• _Selection_
###
Enable autoscaling with range notation:

<container id="query" version="1.0">
  <search/>
  
  <!-- Autoscale between 3 and 10 nodes -->
  <nodes count="[3,10]">
    <resources vcpu="4" memory="16Gb" disk="100Gb"/>
  </nodes>
</container>

Vespa Cloud automatically scales based on traffic patterns, CPU usage, and query latency.

Resource Attributes

Available Resource Attributes

vcpu: Virtual CPU cores (e.g., 4, 8, 16)
memory: RAM allocation (e.g., 8Gb, 32Gb, 64Gb)
disk: Storage size (e.g., 100Gb, 500Gb, 1800Gb)
disk-speed: fast (SSD) or any
storage-type: local (instance storage) or remote (network storage)
###
• _Goal 1_
Reproduce, word for word, the portion of the Vespa Cloud excerpt above that begins with the words containing "Available Resource Attributes" and ends with "100Gb, 500Gb, 1800Gb)".
• _Goal 2_
Name every resource attribute given under the heading "Available Resource Attributes" in the Vespa Cloud excerpt above.

• _Information provided_
###
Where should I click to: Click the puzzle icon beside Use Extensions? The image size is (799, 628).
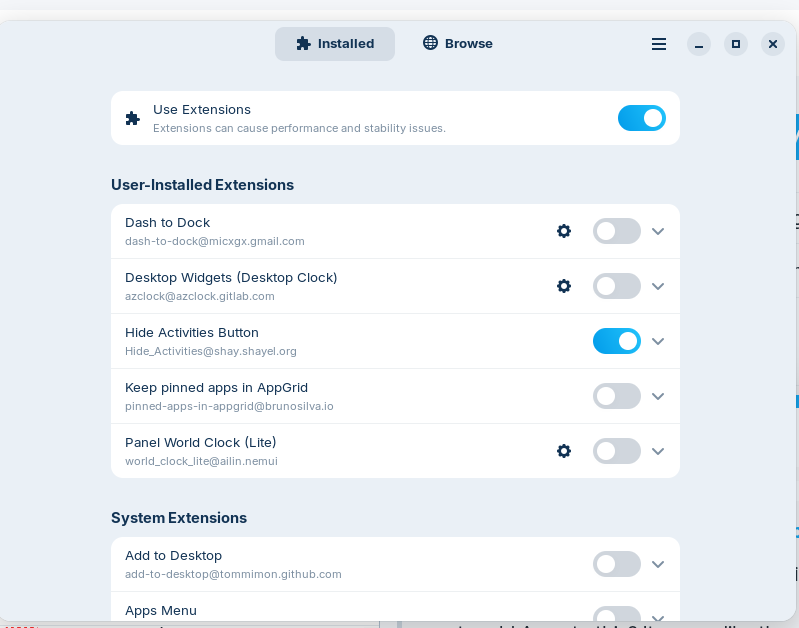coord(132,118)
###
• _Full response 1_
Available Resource Attributes

vcpu: Virtual CPU cores (e.g., 4, 8, 16)
memory: RAM allocation (e.g., 8Gb, 32Gb, 64Gb)
disk: Storage size (e.g., 100Gb, 500Gb, 1800Gb)

• _Full response 2_
vcpu
memory
disk
disk-speed
storage-type